Wieviel Webspace brauchst du? Und hast die Domains schon oder willst Du diese über den Provider beziehen?


----------



## boesewicht (26. April 2004)

Hallo Norbert,

naja Webspace brauche ich eigentlich nicht sooo viel ( höchstens 100-200 mb ... aber mehr kann nicht schaden  ) Domains habe ich schon für das Projekt reserviert aber 10-20 gehen noch  ( es geht mir vor allem um MINDESTENS 4-5  .at domains, die noch nicht reserviert sind ) ... kommt eben darauf an wie viel jene .at Domain kosten würde.

vielen Dank schon mal für Antworten und Tipps.


----------



## boesewicht (27. April 2004)

*schieb*, weil recht wichtig für mich


----------



## Arne Buchwald (27. April 2004)

Hallo boesewicht,

wie bereit in der PM geschrieben, kannst du mir ja eben deine Anforderungen per PM / eMail mitteilen und ich erstelle dir ein unverbindliches Angebot.


----------



## Johannes Postler (27. April 2004)

Inode  ist als Hoster immer empfehlenswert.
Hab super Erfahrungen damit gemacht.


----------



## max (27. April 2004)

Wieso muss der Server unbedingt in Österreich stehen

Der Server ist zwar in Deutschland aber ich bin recht zufrieden mit http://www.all-inkl.de .

Die Angebote in Österreich sind meiner Meinung nach meistens zu teuer für das was sie bieten.


----------



## boesewicht (27. April 2004)

Hallo,

der Server muss in Österreich stehen, da es sich ehrlich gesagt um einen recht großen Erotik DVD Vertrieb handelt und der Versand in dt verboten ist 

ich tendiere gerade zu http://www.pronet.at/content/products/hosting/products_hosting_large_incl.php

und zu dem Business Webserver von http://www.nessus.at/produkte/webhosting.php

was haltet ihr davon ?


----------



## boesewicht (30. April 2004)

UPDATE :

Ein österreichischer Kumpel hat mit total von Nessus abgeraten da er nur Ärger mit denen hatte(er wollte am Ende mit dem Webhoster sogar vor Gericht gehen  ) und die Pronet Server stehen in Frankfurt 

Denke das ich mich schlussendlich für den Webhost Unix Professional Tarif von http://www.inode.de entscheide.

Was denkt ihr dazu ?


----------



## Arne Buchwald (30. April 2004)

Es wurde bereits alles gesagt - wenn du zu inode.de gehen willst, dann mach' das.
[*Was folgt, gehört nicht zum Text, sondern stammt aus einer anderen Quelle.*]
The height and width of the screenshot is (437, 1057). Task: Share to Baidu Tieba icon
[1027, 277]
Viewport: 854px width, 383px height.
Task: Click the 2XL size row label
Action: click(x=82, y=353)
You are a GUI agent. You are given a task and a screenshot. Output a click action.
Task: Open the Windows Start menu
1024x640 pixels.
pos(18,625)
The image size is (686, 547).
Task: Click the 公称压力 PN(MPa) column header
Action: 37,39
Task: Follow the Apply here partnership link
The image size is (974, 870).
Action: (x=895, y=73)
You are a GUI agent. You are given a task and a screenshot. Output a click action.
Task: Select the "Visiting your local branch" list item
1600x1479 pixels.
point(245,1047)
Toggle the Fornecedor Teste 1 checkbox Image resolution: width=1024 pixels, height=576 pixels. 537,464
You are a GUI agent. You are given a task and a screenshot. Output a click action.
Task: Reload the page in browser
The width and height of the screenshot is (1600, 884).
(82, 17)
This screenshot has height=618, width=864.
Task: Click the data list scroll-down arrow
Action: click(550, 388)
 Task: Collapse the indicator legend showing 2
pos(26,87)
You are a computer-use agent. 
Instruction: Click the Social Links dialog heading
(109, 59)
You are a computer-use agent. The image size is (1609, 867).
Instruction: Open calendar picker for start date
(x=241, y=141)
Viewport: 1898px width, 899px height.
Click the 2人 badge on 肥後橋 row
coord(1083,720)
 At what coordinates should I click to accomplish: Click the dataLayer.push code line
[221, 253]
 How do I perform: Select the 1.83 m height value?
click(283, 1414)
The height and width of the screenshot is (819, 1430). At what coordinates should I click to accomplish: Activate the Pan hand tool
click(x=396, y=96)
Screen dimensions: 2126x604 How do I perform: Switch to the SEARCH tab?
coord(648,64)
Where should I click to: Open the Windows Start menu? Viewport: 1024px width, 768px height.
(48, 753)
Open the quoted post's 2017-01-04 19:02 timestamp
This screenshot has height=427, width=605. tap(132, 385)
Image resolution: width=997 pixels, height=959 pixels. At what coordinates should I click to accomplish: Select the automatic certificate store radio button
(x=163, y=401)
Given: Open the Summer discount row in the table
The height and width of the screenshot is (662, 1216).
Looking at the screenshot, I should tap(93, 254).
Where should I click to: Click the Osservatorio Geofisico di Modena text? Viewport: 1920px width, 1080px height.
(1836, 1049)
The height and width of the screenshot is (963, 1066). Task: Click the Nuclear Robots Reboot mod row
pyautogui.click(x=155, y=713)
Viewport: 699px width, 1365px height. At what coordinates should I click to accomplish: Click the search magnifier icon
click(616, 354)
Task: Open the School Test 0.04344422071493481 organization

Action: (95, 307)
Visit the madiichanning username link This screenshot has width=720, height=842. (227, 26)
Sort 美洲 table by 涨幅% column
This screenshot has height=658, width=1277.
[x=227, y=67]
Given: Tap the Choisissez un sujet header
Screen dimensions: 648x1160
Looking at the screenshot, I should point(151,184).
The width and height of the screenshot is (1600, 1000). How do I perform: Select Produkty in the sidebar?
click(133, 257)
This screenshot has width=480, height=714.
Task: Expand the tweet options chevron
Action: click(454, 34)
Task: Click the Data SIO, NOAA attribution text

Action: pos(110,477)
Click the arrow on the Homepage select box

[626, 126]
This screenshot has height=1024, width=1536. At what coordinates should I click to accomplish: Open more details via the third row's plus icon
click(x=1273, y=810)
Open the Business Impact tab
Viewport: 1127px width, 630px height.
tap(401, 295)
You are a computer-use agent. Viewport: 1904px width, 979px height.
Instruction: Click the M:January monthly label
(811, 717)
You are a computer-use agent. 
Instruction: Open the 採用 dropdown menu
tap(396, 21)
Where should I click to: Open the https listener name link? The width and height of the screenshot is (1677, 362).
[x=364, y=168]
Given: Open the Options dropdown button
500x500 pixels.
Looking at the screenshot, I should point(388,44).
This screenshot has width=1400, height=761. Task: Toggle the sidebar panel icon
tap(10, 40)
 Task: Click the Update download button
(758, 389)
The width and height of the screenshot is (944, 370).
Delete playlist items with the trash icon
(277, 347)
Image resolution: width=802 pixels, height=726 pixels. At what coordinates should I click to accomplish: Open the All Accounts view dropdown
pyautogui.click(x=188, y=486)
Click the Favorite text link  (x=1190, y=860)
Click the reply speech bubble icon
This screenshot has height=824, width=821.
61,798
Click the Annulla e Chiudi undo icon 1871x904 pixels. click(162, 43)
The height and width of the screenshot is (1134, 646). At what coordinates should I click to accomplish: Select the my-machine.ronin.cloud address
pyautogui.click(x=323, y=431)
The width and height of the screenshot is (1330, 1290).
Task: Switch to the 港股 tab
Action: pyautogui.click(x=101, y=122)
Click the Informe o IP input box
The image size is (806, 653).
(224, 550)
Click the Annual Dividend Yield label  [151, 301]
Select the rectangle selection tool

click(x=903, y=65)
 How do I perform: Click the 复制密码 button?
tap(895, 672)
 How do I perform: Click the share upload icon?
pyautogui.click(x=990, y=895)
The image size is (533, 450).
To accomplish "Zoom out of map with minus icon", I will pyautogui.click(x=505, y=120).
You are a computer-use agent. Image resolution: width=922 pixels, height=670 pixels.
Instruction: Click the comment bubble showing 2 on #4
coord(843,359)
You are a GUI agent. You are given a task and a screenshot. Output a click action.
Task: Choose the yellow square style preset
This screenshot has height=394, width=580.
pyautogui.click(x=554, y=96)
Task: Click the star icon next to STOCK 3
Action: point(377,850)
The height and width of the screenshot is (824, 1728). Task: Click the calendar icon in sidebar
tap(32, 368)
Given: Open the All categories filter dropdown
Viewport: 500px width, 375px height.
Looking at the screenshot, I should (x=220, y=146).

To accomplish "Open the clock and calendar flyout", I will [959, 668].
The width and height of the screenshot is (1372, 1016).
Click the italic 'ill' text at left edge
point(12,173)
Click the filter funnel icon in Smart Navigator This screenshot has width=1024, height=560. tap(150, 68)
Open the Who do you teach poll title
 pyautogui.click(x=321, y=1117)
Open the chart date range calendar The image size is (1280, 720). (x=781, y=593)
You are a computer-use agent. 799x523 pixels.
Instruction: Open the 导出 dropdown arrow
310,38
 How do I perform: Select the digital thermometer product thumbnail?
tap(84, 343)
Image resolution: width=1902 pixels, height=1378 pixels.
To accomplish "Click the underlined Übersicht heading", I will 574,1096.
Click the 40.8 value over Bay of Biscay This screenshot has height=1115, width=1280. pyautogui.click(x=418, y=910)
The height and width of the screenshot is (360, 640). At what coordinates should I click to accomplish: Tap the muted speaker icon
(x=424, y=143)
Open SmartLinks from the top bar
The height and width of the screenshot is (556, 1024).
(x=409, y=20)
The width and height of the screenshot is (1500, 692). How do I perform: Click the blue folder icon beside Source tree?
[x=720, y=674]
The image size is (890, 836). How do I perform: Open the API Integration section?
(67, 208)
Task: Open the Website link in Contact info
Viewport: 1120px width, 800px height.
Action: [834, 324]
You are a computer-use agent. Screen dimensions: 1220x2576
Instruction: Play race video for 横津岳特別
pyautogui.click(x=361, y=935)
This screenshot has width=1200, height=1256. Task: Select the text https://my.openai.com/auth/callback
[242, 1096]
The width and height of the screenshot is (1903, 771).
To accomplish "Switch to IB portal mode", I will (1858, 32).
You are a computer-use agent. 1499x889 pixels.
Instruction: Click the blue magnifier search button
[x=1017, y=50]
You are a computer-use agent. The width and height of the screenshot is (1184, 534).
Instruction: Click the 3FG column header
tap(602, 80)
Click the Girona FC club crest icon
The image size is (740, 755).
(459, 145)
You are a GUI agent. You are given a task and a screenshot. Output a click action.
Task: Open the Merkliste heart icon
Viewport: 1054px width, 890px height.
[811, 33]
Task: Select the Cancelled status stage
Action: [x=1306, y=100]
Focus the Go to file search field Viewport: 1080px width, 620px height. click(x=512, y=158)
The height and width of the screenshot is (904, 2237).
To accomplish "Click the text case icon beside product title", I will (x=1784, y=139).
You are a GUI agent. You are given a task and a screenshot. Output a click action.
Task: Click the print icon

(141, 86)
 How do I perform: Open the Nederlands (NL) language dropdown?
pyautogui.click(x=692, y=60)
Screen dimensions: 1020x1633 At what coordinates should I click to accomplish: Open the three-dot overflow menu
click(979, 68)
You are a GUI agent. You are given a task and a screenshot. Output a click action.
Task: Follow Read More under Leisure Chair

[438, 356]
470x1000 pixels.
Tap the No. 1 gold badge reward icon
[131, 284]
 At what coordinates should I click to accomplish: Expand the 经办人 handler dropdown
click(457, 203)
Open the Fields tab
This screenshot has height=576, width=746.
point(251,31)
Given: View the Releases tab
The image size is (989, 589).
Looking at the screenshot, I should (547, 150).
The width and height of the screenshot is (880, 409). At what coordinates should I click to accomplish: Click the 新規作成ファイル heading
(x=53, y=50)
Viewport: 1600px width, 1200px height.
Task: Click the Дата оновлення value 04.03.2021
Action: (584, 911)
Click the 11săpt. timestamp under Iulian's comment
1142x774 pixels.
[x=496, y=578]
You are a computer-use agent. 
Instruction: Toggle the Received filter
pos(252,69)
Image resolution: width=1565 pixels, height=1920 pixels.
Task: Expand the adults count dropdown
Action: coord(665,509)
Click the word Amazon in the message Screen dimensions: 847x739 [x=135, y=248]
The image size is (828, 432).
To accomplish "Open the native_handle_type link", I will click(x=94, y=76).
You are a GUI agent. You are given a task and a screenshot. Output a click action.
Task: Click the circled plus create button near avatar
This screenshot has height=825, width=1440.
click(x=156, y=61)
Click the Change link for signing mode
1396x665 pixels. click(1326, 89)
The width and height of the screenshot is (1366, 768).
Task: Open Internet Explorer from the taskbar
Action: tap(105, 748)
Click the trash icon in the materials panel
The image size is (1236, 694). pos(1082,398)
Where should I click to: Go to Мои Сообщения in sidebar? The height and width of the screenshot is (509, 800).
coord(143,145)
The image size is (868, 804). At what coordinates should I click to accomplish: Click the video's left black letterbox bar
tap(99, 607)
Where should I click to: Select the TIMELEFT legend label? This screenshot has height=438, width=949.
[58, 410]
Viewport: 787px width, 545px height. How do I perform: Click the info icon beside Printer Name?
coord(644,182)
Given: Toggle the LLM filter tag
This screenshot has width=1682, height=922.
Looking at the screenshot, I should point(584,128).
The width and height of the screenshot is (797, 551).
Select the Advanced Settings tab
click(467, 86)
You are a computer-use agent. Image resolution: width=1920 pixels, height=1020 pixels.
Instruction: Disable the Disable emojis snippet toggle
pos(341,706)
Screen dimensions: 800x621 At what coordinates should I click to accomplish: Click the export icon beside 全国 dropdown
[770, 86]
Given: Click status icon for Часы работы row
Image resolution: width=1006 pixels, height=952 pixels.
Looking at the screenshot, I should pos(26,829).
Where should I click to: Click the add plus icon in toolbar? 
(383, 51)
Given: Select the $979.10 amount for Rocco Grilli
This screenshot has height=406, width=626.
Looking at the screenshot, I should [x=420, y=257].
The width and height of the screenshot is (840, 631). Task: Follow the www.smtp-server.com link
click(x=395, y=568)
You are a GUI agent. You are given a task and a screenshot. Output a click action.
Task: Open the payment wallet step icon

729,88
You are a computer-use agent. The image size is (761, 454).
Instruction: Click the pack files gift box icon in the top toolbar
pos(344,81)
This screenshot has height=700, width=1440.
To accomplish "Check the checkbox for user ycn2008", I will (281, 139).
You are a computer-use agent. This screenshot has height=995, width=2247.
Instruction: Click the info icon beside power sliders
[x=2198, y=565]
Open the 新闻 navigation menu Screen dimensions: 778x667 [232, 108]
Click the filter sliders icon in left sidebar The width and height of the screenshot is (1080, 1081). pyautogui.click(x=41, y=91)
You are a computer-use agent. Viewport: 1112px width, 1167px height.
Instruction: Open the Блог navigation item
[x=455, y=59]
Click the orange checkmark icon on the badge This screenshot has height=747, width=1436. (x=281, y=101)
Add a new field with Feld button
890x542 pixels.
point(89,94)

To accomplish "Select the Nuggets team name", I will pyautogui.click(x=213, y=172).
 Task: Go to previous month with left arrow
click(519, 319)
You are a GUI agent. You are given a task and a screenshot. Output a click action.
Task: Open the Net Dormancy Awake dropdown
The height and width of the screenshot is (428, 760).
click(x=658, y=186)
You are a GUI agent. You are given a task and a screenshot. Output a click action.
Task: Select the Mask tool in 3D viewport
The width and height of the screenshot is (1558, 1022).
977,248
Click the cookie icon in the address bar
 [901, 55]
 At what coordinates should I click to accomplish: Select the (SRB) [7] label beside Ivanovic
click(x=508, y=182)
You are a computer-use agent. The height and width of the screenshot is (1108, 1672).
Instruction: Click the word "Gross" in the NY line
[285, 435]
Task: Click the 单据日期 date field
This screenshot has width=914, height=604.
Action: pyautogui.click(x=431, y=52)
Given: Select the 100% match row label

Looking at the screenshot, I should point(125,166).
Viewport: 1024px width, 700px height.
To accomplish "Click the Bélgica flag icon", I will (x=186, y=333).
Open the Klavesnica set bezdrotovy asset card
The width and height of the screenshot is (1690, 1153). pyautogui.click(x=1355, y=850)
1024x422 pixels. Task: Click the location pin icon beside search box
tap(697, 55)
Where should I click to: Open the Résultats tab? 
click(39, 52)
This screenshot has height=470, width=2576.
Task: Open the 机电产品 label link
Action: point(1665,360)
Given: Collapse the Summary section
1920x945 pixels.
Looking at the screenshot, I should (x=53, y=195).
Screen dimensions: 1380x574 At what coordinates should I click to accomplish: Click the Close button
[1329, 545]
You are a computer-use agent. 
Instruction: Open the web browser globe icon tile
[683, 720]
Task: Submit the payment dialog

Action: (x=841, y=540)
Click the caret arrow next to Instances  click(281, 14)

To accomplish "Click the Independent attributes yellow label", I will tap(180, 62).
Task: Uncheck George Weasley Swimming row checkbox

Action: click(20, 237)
Meinugen wurden hier bereits gepostet.


----------



## Johannes Postler (20. Mai 2004)

Habe heute zufällig was neues bezüglich Inode gefunden:
Alle Angebote wurden verbessert. So hat der Webhost Unix Professional nun 500 MB statt 250 MB und das bei gleichem Preis!



> Mit dem kompletten Relaunch der Hosting Produkte führt Inode seine Business-Offensive unter dem Motto „Qualitätsanspruch auf ISP-Niveau“ fort. Als erster Schritt wurde vor kurzem die gesamte Housing Produktlinie überarbeitet, weitere Neuerungen des Businessportfolios folgen in den nächsten Wochen.


----------